Higher energy prices and food costs in March could lead to the hottest consumer inflation since 1981.
- In March, inflation increased by 1.1% compared to the previous month, although the yearly increase is predicted to be 8.4%, which is the highest since December 1981.
- The consumer price index will be reported Tuesday at 8:30 a.m. ET.
- Food and energy were the primary drivers of the increase in headline inflation, but the cost of housing has also remained high.
- One economist predicted that the March report would be unattractive, stating, "It's a perfect storm."
In March, it is predicted that consumer price inflation will have increased the most since December 1981 due to the rise in food costs, rents, and energy prices.
The Consumer Price Index (CPI) will be released on Tuesday at 8:30 a.m. ET, with economists anticipating a monthly increase of 1.1% and a year-over-year gain of 8.4%. This is higher than February's increase of 0.8%, or 7.9% year over year, which was the highest since early 1982.
Mark Zandi, Moody's Analytics' chief economist, stated that the situation would be unattractive. He described it as a "perfect storm" with various factors such as the Russian invasion, rising oil prices, China's lockdown, supply chain disruptions, accelerating wage growth, and unfilled positions. As a result, inflation would be painfully high. The world is currently facing two significant global supply shocks, making it challenging to imagine that we won't experience higher inflation.
According to Dow Jones, core inflation, excluding food and energy, is predicted to increase by half a percent in March, matching the rate from February, with a year-over-year increase of 6.6%, up from 6.4%.

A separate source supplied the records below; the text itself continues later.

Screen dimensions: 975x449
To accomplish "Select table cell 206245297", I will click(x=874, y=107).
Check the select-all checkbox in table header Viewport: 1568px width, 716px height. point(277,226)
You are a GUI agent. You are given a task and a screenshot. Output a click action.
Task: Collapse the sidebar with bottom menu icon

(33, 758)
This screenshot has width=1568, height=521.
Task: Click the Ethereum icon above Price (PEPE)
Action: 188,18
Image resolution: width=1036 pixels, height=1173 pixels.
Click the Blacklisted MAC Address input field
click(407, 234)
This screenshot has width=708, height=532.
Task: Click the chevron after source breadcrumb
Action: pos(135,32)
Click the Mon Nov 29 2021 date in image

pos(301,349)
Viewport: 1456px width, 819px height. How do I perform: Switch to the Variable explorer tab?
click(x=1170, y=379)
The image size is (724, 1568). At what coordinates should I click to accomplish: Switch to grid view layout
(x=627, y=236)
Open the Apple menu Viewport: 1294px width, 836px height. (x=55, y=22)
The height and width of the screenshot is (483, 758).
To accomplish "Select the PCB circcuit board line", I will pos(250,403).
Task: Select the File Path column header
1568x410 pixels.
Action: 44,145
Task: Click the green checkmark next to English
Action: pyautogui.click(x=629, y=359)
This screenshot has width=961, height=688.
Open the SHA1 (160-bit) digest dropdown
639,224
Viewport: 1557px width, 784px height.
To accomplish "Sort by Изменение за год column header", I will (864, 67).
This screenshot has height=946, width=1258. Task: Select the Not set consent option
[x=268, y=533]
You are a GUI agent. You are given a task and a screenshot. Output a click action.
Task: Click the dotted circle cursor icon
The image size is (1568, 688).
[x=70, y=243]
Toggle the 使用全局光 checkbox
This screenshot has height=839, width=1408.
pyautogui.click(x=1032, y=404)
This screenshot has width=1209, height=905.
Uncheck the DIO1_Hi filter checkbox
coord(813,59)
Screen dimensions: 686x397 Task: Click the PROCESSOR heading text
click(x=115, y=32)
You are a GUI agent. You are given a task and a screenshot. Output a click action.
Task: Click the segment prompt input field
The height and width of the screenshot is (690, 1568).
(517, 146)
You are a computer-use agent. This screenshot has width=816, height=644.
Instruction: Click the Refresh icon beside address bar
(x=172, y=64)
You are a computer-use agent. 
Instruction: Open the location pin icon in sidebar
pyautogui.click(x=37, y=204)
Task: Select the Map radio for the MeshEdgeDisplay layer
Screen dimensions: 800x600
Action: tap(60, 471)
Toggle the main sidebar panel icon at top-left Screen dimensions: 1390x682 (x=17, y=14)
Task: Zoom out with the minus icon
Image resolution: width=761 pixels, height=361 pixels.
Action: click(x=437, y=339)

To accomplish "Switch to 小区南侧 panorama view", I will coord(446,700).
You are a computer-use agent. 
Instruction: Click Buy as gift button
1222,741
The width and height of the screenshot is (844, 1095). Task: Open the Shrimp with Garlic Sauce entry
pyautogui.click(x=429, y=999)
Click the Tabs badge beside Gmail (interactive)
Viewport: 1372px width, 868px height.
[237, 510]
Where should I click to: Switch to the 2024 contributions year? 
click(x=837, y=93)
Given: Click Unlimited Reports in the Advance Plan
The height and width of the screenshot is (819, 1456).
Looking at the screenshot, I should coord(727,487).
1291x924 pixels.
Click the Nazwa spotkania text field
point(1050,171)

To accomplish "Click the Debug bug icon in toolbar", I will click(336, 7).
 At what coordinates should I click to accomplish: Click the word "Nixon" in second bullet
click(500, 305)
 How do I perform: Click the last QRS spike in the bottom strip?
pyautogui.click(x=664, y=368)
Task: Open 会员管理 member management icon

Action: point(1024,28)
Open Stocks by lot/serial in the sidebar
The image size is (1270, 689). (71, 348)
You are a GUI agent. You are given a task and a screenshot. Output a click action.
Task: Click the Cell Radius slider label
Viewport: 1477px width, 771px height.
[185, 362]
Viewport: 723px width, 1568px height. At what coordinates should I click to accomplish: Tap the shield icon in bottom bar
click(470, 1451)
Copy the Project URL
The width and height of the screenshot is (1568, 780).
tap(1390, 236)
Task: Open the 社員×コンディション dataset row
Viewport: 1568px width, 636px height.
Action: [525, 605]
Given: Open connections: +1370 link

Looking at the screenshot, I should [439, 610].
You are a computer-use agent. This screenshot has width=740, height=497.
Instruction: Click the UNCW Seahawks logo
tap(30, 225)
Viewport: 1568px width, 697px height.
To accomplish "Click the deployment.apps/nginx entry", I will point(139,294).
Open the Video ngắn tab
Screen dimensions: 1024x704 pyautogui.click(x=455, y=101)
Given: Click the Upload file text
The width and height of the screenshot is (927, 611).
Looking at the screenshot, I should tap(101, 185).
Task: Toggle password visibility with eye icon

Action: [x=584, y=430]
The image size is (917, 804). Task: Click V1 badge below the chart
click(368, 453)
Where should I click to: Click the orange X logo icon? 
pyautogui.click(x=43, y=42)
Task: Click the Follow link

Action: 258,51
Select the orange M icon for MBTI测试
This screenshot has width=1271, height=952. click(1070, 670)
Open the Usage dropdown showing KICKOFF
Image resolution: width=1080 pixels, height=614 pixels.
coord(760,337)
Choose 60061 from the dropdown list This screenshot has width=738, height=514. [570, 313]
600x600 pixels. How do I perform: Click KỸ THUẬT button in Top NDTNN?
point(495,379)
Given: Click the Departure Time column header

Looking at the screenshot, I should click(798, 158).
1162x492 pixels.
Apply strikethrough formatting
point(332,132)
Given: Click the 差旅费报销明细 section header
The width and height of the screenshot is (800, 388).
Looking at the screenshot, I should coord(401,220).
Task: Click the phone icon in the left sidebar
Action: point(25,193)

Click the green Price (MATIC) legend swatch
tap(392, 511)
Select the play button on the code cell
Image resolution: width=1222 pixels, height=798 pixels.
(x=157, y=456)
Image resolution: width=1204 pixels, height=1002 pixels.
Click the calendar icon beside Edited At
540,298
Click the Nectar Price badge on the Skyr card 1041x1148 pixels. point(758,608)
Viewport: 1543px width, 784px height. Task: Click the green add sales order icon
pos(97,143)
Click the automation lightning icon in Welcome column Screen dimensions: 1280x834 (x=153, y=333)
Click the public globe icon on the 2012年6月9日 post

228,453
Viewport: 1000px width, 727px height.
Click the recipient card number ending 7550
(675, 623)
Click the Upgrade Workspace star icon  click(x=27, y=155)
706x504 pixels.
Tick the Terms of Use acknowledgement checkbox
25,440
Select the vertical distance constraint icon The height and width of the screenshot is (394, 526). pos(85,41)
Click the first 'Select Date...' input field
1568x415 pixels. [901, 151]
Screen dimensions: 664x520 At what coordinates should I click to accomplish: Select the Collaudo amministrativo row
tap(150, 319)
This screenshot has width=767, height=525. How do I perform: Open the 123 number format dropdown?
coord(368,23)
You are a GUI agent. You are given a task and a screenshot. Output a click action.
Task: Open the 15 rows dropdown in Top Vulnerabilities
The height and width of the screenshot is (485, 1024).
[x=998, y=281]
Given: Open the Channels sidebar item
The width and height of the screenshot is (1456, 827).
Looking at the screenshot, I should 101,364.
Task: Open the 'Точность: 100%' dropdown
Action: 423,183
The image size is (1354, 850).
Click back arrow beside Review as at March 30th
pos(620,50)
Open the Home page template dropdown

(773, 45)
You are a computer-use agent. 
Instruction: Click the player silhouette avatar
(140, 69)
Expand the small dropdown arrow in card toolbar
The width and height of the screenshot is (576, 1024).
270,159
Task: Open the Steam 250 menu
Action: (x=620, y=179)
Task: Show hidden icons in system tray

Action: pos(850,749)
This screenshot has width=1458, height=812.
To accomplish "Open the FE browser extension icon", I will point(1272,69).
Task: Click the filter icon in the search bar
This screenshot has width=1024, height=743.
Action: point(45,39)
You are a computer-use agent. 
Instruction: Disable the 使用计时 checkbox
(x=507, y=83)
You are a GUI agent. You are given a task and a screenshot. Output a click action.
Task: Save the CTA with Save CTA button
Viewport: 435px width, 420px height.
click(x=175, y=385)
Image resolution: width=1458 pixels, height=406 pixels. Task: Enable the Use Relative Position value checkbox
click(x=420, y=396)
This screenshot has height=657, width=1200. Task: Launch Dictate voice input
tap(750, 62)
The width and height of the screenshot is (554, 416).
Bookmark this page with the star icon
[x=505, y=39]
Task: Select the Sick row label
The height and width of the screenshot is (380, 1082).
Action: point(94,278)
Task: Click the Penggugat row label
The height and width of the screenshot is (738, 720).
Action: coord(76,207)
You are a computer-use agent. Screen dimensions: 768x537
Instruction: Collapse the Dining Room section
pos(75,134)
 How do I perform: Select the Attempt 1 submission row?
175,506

According to Diane Swonk, chief economist at Grant Thornton, the surge in oil prices following Russia's invasion of Ukraine in late February may have been the peak, as prices have since fallen to about $94 per barrel on Monday.
On March 11, the national average of unleaded gasoline reached $4.33 per gallon, an increase from the previous day's price of $4.11 per gallon.
Swonk stated that the Fed faces a challenge due to the expansion of inflation from goods to services, as well as the potential rise in used car prices. Additionally, he pointed out that supply chain issues are persisting and becoming more severe.
According to economists, this month or the next could mark the peak for inflation. Zandi predicts that the headline CPI will decrease to 4.9% by the end of the year.
The Federal Reserve is predicted to increase policy stringently to curb the highest inflation in 40 years. Market analysts anticipate a 0.5% rate increase in May, and economists suggest that a scorching inflation report may also result in a 0.5% rate increase in June.
The Federal Reserve is following its plan with a minimum half-percent increase, and the beginning of balance sheet reductions, as stated.
In March, the Fed increased interest rates by a quarter point, following a reduction of the fed funds target rate to zero in early 2020.
Tom Simons, a money market economist at Jefferies, predicts that the Fed will raise interest rates by 50 basis points at its May 3 meeting. He believes that the Consumer Price Index (CPI) should not affect this decision. If the CPI comes in significantly higher than expected, he expects the Fed to consider a 75-basis-point hike or an intermeeting hike. However, Simons considers this idea to be unrealistic. A basis point is equal to 0.01%.
According to Simons, energy prices in CPI are predicted to increase by 18% in March. He stated that the first half of March experienced a sharp rise due to the Russian invasion, while food prices also saw a similar trend but not to the same extent. However, housing is expected to have a significant impact.
The cost of a home in CPI is predicted to increase by approximately 0.5% annually, while rents are expected to rise by 0.6% each month. However, shelter costs, which account for one-third of CPI, are anticipated to increase by 4.6% annually.
"I believe there is a possibility that it will exceed the early 1990s' highest increase in shelter costs," Swonk stated.
markets
You might also like
- Delinquencies are on the rise while a record number of consumers are making minimum credit card payments.
- U.S. economy state weighs on little changed treasury yields.
- European markets predicted to sustain positive growth.
- Trump hints at imposing a 10% tariff on China starting in February.
- David Einhorn believes we are currently in the "Fartcoin" phase of the market cycle.